All you have to do is sign up for Zillow, go to the main page, put in your parameters as shown in the picture above, and then save the search. Once you save the search, Zillow will inquire about how often you’d like to receive an e-mail with new information. I prefer to receive the notifications immediately, because in real estate buying, time is of the essence. So, whenever a new property that fits my criteria hits the market, I receive an e-mail like the following:
Even with the filters, Zillow suffers from lazy Realtors who put in the wrong information into their MLS listings. Garbage in, garbage out. So, when a property looks particularly enticing, I’ll shoot my property manager a note to see what she thinks of it. There are certain aspects of a property that you will never be able to tell from Zillow, such as the sketchiness of the neighborhood (or of the neighbors, for that matter) that having a local agent serves as an invaluable tool. She’s steered me away from some too good to be true listings and saved our bacon (and money) on more than one occasion, such as the meth house that we looked at!
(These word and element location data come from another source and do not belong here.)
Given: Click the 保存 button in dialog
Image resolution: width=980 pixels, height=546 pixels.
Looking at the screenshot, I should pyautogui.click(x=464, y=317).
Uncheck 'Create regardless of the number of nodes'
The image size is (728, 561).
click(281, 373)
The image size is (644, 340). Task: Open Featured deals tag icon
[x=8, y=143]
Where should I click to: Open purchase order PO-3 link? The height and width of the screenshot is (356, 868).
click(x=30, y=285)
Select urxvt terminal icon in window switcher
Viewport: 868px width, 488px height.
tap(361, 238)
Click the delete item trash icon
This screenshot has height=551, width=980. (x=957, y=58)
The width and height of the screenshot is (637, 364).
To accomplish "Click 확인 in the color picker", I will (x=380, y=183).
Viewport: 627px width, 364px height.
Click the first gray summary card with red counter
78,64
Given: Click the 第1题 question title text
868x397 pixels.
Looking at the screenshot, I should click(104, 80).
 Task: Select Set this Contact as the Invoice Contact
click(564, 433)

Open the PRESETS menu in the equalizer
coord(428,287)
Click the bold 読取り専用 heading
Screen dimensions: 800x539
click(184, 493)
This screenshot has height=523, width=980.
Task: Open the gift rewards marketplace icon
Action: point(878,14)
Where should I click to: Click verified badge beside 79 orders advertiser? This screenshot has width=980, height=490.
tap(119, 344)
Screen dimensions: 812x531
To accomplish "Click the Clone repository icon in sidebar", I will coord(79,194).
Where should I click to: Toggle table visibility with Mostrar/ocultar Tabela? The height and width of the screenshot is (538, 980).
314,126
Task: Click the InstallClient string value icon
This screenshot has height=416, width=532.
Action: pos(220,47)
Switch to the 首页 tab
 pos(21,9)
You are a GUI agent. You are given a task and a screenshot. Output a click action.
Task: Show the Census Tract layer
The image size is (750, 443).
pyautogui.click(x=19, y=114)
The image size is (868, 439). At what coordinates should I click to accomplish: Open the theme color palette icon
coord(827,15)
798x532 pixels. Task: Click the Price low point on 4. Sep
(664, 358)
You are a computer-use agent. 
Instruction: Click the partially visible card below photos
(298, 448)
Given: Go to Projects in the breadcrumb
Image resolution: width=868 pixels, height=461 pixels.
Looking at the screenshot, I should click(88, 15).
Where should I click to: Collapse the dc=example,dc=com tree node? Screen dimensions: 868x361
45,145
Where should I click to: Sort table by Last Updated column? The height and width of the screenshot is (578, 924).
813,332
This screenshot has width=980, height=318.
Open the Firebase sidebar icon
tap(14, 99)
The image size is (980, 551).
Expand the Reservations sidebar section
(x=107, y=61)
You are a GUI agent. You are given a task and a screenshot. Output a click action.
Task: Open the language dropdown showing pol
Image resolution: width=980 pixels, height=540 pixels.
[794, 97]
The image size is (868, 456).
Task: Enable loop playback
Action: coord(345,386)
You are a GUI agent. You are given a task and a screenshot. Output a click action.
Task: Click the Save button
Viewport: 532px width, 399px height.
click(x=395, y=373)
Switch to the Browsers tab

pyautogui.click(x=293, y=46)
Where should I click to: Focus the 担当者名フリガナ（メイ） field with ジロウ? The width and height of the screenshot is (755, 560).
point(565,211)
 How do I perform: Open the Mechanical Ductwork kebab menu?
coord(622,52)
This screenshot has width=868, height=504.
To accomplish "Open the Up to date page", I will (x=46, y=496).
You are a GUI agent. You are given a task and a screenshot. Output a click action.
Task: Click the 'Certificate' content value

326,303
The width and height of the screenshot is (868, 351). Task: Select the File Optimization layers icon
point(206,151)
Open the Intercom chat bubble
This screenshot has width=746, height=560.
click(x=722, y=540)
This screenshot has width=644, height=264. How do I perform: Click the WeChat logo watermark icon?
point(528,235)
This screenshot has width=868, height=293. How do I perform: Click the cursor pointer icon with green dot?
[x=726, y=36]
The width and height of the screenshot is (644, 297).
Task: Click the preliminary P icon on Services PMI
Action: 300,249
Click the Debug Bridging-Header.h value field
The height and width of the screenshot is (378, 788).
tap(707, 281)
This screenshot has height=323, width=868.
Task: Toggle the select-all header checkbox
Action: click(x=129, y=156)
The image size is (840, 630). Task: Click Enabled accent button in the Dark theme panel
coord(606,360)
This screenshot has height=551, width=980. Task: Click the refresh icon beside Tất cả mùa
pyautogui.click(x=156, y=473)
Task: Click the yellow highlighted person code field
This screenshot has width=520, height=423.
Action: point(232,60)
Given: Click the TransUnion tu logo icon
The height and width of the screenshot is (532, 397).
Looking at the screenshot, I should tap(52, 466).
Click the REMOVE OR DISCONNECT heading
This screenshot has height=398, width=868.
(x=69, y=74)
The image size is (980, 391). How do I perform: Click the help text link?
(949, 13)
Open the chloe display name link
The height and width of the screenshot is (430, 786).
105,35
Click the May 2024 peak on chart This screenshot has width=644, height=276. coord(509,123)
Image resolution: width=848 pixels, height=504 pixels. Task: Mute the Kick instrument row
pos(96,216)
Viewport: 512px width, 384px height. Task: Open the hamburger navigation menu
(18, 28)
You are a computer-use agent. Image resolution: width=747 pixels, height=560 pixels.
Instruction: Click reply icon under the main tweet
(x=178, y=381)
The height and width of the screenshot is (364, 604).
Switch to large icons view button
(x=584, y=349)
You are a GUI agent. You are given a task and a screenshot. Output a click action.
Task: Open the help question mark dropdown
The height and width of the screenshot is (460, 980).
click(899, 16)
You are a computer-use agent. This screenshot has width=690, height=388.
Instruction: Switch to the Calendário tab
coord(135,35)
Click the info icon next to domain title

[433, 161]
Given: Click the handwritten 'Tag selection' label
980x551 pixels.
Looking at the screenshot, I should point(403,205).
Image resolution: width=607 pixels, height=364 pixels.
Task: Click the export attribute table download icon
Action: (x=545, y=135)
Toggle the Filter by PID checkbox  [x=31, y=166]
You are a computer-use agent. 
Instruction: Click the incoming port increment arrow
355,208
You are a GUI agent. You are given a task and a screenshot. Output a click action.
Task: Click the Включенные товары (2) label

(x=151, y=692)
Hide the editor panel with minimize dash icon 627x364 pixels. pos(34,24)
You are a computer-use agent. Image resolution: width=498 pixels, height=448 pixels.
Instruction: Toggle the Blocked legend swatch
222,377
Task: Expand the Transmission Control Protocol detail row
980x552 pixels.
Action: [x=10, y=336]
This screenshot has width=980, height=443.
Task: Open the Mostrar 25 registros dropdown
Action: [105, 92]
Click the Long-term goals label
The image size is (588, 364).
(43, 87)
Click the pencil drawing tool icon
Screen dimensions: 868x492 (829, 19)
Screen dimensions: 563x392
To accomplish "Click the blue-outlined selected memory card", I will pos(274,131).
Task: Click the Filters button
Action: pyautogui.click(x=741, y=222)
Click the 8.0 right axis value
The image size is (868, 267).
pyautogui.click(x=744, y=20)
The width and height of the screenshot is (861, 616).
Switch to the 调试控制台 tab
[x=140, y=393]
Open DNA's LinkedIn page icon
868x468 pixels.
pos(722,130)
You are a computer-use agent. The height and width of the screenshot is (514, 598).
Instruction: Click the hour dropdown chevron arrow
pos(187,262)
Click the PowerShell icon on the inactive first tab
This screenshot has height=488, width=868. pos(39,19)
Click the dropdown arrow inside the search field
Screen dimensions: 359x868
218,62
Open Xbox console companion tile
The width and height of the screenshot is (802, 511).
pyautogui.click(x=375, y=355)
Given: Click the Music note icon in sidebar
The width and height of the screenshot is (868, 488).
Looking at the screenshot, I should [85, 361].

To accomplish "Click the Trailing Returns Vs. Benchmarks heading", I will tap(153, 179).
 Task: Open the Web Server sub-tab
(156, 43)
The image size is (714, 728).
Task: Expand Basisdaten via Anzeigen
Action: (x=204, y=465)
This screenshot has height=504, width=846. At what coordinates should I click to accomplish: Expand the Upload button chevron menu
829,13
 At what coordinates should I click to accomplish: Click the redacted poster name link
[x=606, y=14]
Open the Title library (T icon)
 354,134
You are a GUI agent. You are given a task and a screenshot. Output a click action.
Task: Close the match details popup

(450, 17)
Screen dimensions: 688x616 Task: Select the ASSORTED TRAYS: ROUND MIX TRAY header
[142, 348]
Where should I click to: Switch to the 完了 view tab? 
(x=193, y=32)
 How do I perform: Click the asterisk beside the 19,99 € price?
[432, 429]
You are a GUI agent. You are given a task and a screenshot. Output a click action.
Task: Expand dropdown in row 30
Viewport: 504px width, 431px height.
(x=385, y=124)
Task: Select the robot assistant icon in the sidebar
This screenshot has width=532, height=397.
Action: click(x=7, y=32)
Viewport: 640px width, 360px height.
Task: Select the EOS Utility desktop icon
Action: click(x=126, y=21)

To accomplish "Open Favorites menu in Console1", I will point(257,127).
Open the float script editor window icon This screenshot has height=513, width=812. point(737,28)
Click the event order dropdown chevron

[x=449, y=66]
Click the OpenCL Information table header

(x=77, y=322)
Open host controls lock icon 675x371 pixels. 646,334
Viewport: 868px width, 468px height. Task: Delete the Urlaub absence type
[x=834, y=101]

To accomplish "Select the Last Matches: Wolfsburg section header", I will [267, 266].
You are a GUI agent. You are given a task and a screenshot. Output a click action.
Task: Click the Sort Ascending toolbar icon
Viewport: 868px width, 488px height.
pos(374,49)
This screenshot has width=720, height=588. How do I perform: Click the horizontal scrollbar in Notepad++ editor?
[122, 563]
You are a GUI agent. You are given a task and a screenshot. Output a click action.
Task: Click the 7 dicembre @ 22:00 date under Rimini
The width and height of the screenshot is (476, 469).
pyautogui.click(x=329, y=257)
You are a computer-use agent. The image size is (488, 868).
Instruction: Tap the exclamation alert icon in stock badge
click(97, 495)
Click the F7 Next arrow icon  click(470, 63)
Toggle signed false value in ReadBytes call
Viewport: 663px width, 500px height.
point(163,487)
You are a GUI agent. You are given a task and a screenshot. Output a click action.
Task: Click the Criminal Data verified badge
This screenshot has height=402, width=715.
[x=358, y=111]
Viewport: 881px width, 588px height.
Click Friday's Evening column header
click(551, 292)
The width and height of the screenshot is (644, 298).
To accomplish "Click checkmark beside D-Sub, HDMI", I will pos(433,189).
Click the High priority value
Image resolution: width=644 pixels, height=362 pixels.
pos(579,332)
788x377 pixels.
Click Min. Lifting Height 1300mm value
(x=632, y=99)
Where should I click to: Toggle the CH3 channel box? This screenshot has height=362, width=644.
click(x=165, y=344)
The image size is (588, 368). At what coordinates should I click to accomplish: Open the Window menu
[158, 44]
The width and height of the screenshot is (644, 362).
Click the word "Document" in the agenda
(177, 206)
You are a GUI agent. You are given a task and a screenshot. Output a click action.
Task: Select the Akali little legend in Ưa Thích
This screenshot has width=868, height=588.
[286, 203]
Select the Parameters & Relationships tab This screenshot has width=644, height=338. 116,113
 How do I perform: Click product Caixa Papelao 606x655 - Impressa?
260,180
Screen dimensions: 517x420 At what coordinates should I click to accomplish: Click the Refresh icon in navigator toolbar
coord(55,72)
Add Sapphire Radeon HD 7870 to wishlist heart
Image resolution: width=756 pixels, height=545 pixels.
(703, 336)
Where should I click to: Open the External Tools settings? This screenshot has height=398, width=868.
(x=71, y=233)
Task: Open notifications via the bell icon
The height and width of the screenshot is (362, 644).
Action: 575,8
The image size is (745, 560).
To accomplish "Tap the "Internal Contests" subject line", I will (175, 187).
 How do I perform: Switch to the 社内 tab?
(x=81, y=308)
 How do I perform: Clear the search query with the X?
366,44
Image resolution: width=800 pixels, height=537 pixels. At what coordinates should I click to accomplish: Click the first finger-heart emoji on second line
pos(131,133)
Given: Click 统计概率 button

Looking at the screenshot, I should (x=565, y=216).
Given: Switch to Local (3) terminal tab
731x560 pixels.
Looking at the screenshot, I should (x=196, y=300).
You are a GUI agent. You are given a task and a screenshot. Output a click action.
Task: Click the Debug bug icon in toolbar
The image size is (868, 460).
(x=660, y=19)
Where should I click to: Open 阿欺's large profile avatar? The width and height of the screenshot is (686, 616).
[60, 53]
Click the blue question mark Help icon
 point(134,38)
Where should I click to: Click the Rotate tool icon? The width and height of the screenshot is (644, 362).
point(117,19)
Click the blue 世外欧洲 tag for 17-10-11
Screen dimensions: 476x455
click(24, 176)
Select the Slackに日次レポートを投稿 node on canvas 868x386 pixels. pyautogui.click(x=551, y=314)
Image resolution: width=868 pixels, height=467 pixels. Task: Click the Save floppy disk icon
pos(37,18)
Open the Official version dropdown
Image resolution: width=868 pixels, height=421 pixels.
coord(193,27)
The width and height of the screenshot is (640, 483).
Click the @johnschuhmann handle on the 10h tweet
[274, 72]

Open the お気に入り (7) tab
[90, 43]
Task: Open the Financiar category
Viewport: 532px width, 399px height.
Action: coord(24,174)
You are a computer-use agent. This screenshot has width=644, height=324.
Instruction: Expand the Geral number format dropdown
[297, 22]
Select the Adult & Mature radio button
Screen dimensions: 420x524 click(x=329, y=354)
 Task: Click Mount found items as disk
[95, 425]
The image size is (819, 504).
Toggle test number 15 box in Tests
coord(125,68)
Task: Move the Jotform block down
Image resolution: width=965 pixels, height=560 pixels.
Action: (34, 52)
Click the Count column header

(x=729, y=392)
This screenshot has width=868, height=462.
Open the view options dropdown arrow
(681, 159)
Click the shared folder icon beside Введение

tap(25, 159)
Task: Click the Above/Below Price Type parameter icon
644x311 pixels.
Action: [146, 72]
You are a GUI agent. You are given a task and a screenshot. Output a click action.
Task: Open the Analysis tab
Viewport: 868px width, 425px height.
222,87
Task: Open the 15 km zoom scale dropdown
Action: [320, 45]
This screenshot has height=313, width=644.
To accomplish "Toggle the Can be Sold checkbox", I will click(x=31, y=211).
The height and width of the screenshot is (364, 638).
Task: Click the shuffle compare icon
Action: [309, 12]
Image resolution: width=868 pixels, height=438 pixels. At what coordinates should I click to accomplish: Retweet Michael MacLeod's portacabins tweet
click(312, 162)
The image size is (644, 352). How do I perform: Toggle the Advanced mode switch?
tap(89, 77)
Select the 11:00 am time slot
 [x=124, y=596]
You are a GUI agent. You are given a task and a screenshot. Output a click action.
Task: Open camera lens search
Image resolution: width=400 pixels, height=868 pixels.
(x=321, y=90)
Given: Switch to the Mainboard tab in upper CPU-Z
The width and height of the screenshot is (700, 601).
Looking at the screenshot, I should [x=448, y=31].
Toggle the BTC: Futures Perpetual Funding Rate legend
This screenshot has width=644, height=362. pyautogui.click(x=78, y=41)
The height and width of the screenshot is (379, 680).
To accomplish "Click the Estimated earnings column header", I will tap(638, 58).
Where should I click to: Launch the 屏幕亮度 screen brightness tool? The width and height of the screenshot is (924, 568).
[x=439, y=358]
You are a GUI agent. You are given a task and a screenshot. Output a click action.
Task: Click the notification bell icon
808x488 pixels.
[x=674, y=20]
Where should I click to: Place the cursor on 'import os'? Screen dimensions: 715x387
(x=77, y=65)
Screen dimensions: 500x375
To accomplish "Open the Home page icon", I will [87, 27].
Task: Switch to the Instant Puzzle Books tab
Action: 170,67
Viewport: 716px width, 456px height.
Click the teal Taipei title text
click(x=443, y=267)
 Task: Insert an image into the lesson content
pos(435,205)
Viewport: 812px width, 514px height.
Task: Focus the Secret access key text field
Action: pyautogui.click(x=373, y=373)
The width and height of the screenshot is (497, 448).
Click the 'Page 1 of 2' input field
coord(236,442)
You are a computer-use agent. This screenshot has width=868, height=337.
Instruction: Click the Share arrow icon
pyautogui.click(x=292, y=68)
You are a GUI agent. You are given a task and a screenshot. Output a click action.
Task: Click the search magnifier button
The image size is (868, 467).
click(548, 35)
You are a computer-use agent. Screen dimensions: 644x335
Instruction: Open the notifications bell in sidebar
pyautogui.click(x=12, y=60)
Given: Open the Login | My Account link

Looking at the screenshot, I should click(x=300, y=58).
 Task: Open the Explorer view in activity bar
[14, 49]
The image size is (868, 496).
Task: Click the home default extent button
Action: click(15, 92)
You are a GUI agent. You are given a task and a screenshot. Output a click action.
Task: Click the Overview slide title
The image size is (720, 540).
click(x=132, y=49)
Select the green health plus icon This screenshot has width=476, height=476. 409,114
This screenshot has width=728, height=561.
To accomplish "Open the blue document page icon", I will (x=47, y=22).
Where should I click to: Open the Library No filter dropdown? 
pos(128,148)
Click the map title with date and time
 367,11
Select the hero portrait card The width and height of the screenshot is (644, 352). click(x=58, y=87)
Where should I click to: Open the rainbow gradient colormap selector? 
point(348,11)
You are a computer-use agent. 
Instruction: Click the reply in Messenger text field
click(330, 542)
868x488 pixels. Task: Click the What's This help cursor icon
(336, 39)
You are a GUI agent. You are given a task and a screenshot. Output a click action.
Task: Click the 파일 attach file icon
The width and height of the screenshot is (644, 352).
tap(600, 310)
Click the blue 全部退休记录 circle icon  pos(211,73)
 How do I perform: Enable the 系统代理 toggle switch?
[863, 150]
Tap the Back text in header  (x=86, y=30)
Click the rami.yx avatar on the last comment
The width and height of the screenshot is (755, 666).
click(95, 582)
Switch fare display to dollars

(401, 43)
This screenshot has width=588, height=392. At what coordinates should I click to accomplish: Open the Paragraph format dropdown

Eventually, if done correctly, you’ll have your own little real estate empire. If you bought well and added some sweat (or money) equity into the property, then you might have properties that are worth significantly more than what you paid for them.
That’s where the next phase of using Zillow comes in handy.
Using Zillow and Google Sheets to Determine When to Rebalance Your Real Estate Portfolio
When you own one or two rental properties, eyeballing the values is pretty simple. Check once a quarter, and you’re done.
When you own a true residential real estate rental property portfolio, doing that research manually becomes much more time-intensive, and, personally, I value my time much more than that.
Thus, I want to use automation instead!
Fortunately, now, with a couple of tools, non-programmers can use automation. I’m marginally smarter than a caveman, and I managed to set this up in about 15 minutes.
First, you’ll need to sign up for the Zillow Web Service. You’ll need to read the terms and conditions to make sure that you’re not going to run afoul of their rules, but since you’re using the data for your own personal use, you should be in the clear. Remember, I’m not a lawyer; if in doubt, consult your own legal counsel.
Once you’ve signed up and been approved, you’ll get a Zillow Web Services ID (ZWSID). Don’t lose it!
Next, you need to sign up for Google Sheets. If you have a GMail account already, this is easy.
Then, you can use my sheet as your template. You can always add more data to it, but inputting information into the sheet as you see fit to do your own calculations.
To make the information useful, you’ll need to do a couple of manual steps.
First, either go to Google and search for the address and add Zillow to the end, or better yet, click on the link that you get in your Zillow Saved Searches e-mail:
Ideally, the result is a dead match, and you’ll want to copy the number between the / and _zpid in the URL bar.
If it’s not a dead match, then you’ll still click on the Zillow result.
Then, you’ll want to right click within the page and click on View Page Source, which will get you to a page of what seems to be gobbledygook (a formal IT definition).
Then, search for zpid on the page and copy the number between the / and _zpid in the highlighted URL.
Once you have the zpid, you have everything you need to find out the Zestimate.
Click on File–>Make a Copy and save the file to your own Google Drive. You don’t want people using your ZWSID, or you’ll lose access to it!
Input the information into the correct cells. Once you input the zpid, magic will happen!
Now, you can use this sheet to get real time, close enough values of your real estate portfolio using Zillow and Google Sheets. Time saved is time earned!